Rhode Island becomes the last of the original United States' colonies to ratify the Constitution and is admitted as the 13th U.S. state.
The Thirteen Colonies, also known as the Thirteen British Colonies, the Thirteen American Colonies, or later as the United Colonies, were a group of British colonies on the Atlantic coast of North America. Founded in the 17th and 18th centuries, they began fighting the American Revolutionary War in April 1775 and formed the United States of America by declaring full independence in July 1776. Just prior to declaring independence, the Thirteen Colonies in their traditional groupings were: New England (New Hampshire; Massachusetts; Rhode Island; Connecticut); Middle (New York; New Jersey; Pennsylvania; Delaware); Southern (Maryland; Virginia; North Carolina; South Carolina; and Georgia). The Thirteen Colonies came to have very similar political, constitutional, and legal systems, dominated by Protestant English-speakers. The first of these colonies was Virginia Colony in 1607, a Southern colony. While all these colonies needed to become economically viable, the founding of the New England colonies, as well as the colonies of Maryland and Pennsylvania, were substantially motivated by their founders' concerns related to the practice of religion. The other colonies were founded for business and economic expansion. The Middle Colonies were established on an earlier Dutch colony, New Netherland. All the Thirteen Colonies were part of Britain's possessions in the New World, which also included territory in Canada, Florida, and the Caribbean.The colonial population grew from about 2,000 to 2.4 million between 1625 and 1775, displacing Native Americans. This population included people subject to a system of slavery which was legal in all of the colonies prior to the American Revolutionary War. In the 18th century, the British government operated its colonies under a policy of mercantilism, in which the central government administered its possessions for the economic benefit of the mother country.
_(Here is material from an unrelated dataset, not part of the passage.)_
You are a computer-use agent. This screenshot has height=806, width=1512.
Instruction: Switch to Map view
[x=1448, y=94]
The Thirteen Colonies had a high degree of self-governance and active local elections, and they resisted London's demands for more control. The French and Indian War (17541763) against France and its Indian allies led to growing tensions between Britain and the Thirteen Colonies. During the 1750s, the colonies began collaborating with one another instead of dealing directly with Britain. With the help of colonial printers and newspapers these inter-colonial activities and concerns were shared and cultivated a sense a united American identity and led to calls for protection of the colonists' "Rights as Englishmen", especially the principle of "no taxation without representation". Conflicts with the British government over taxes and rights led to the American Revolution, in which the colonies worked together to form the Continental Congress. The colonists fought the American Revolutionary War (17751783) with the aid of the Kingdom of France and, to a much smaller degree, the Dutch Republic and the Kingdom of Spain.
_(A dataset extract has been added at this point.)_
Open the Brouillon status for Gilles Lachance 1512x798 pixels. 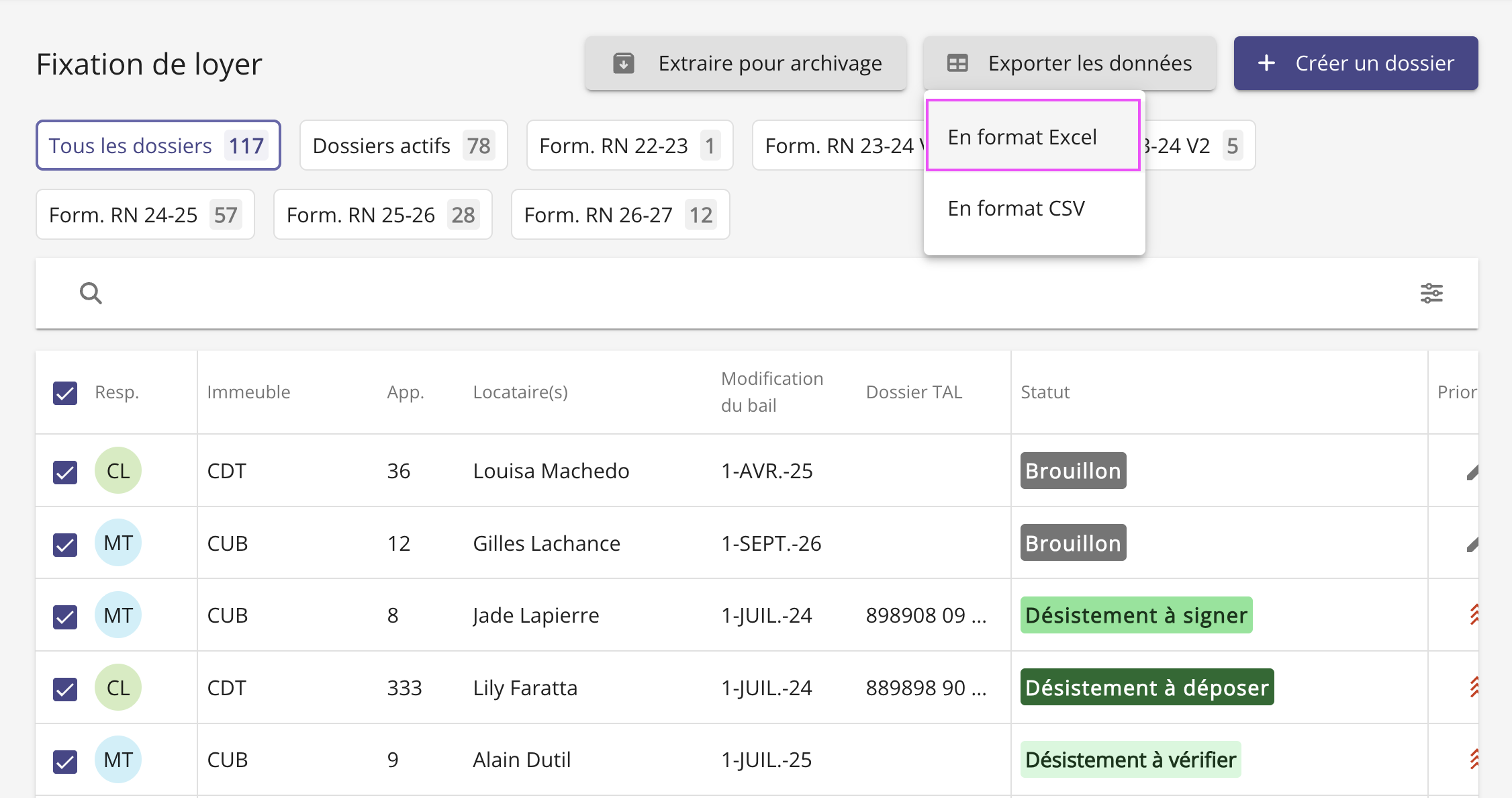tap(1073, 543)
Rhode Island ( (listen), like road), officially the State of Rhode Island, is a state in the New England region of the Northeastern United States. It is the smallest U.S. state by area and the seventh-least populous, with slightly fewer than 1.1 million residents as of 2020, but it is the second-most densely populated after New Jersey. It takes its name from the eponymous island, though most of its land area is on the mainland. Rhode Island borders Connecticut to the west, Massachusetts to the north and east, and the Atlantic Ocean to the south via Rhode Island Sound and Block Island Sound; it also shares a small maritime border with New York. Providence is its capital and most populous city.
Native Americans lived around Narragansett Bay for thousands of years before English settlers began arriving in the early 17th century. Rhode Island was unique among the Thirteen British Colonies for being founded by a refugee, Roger Williams, who fled religious persecution from the Massachusetts Bay Colony to establish a haven for religious liberty. He founded Providence in 1636 on land purchased from local tribes, creating the first settlement in North America with an explicitly secular government. The Colony of Rhode Island and Providence Plantations subsequently became a destination for religious and political dissenters and social outcasts, earning it the moniker "Rogue's Island".Reflecting its status as a hub of relative tolerance and free thought, Rhode Island was the first colony to call for a Continental Congress in 1774 and the first to renounce its allegiance to the British Crown on May 4, 1776. After the American Revolution, during which it was heavily occupied and contested, Rhode Island became the fourth state to ratify the Articles of Confederation on February 9, 1778. Favoring a weaker central government, it boycotted the 1787 convention that drafted the United States Constitution, which it initially refused to ratify; it was the last of the original 13 states to do so, on May 29, 1790.Formerly named the State of Rhode Island and Providence Plantations since the colonial era, in November 2020 the state's voters approved an amendment to the state constitution formally dropping "and Providence Plantations" from its full name. Its official nickname is the "Ocean State", a reference to its 400 miles (640 km) of coastline and the large bays and inlets that comprise about 14% of its total area.